====== Extracted entries
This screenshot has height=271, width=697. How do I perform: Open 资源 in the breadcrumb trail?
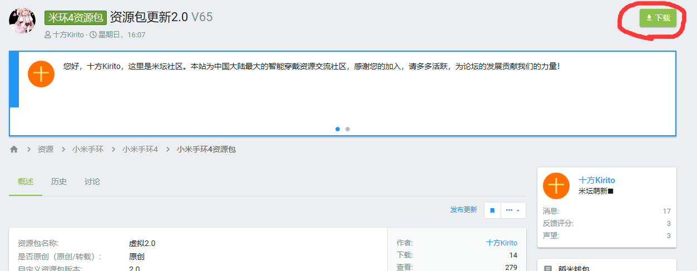pos(46,150)
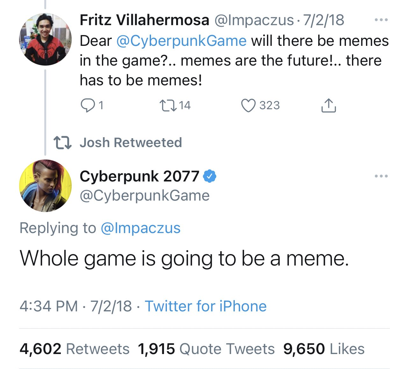Click the @CyberpunkGame mention in Fritz's tweet
Image resolution: width=409 pixels, height=369 pixels.
click(x=181, y=41)
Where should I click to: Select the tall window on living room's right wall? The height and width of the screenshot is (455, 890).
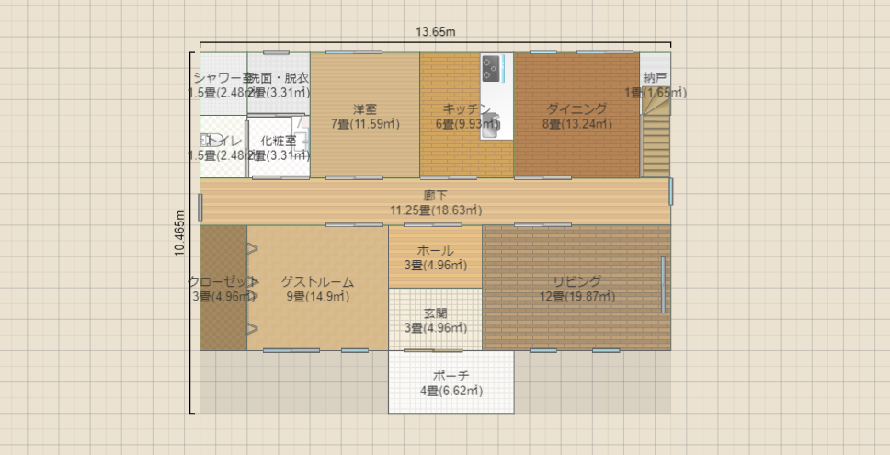[664, 285]
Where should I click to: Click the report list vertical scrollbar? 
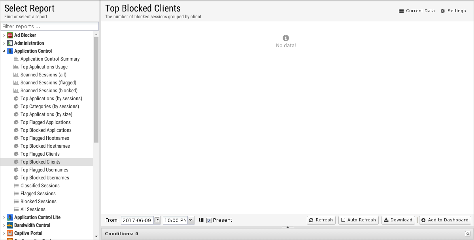point(96,90)
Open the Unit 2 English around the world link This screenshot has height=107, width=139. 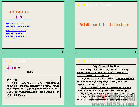17,27
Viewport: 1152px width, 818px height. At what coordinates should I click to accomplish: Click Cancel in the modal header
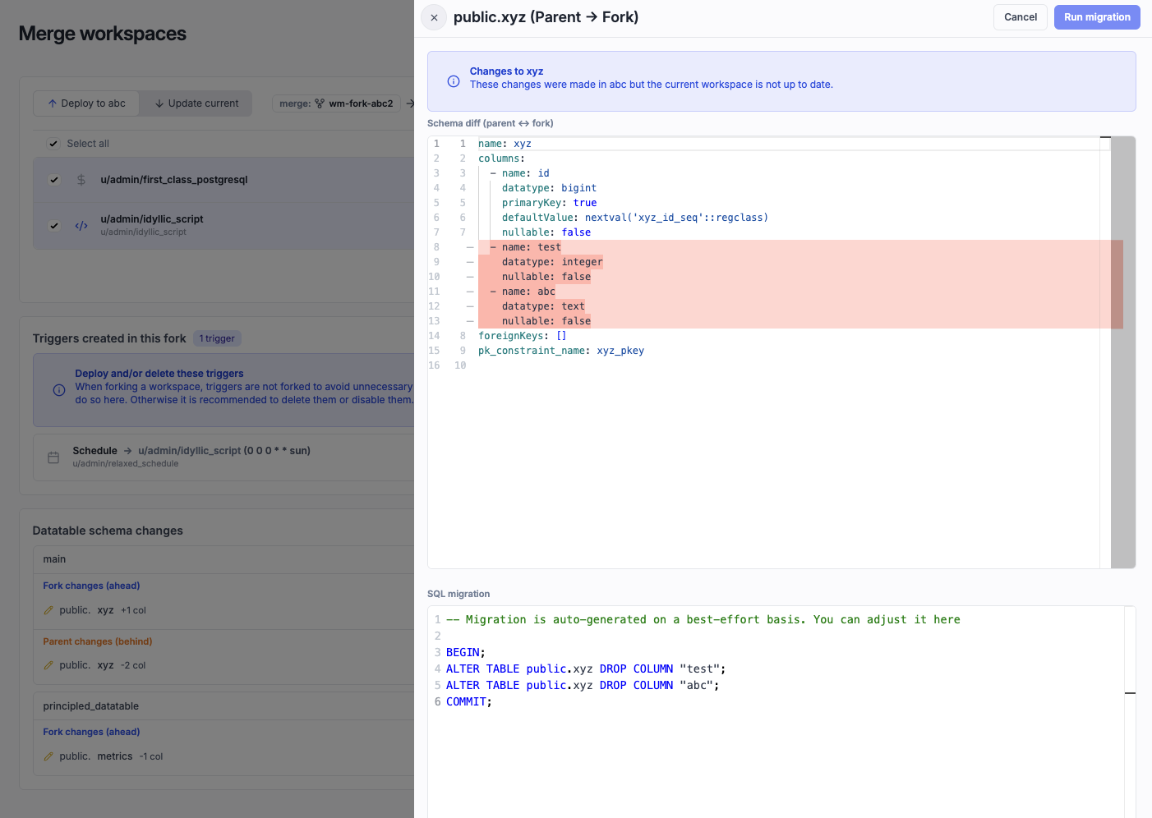1020,16
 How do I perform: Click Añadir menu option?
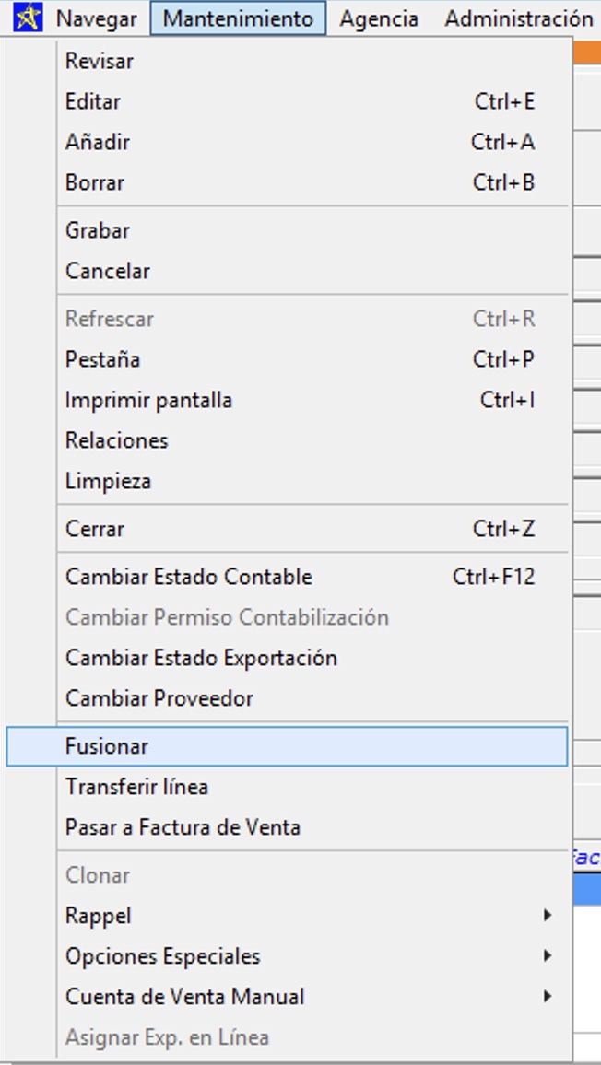coord(98,142)
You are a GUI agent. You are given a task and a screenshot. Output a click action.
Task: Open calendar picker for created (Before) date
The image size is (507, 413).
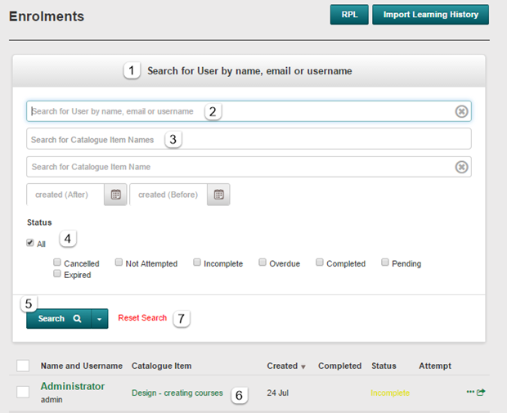[x=219, y=195]
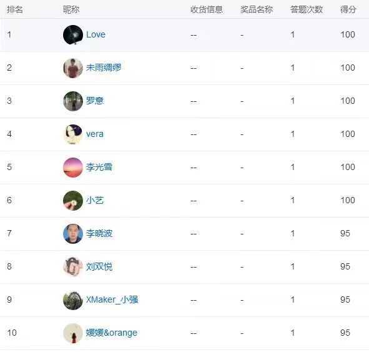Click 罗意's forest avatar
The height and width of the screenshot is (352, 369).
[x=73, y=101]
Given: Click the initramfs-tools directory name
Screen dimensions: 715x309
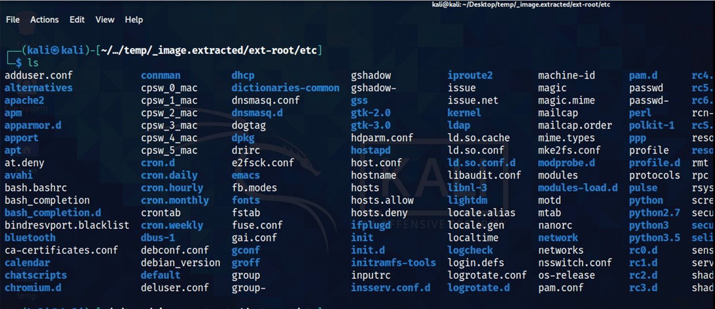Looking at the screenshot, I should coord(393,263).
============
- **Task directions**
Once the line holding "The image size is (507, 413)." is found, copy it and each later line exactly through the end of the data, leaving out the pictures.

- **Finished task**
The image size is (507, 413).
[x=219, y=195]
Click 罗意's forest avatar
The height and width of the screenshot is (352, 369).
[x=73, y=101]
Given: Click the initramfs-tools directory name
Screen dimensions: 715x309
Looking at the screenshot, I should coord(393,263).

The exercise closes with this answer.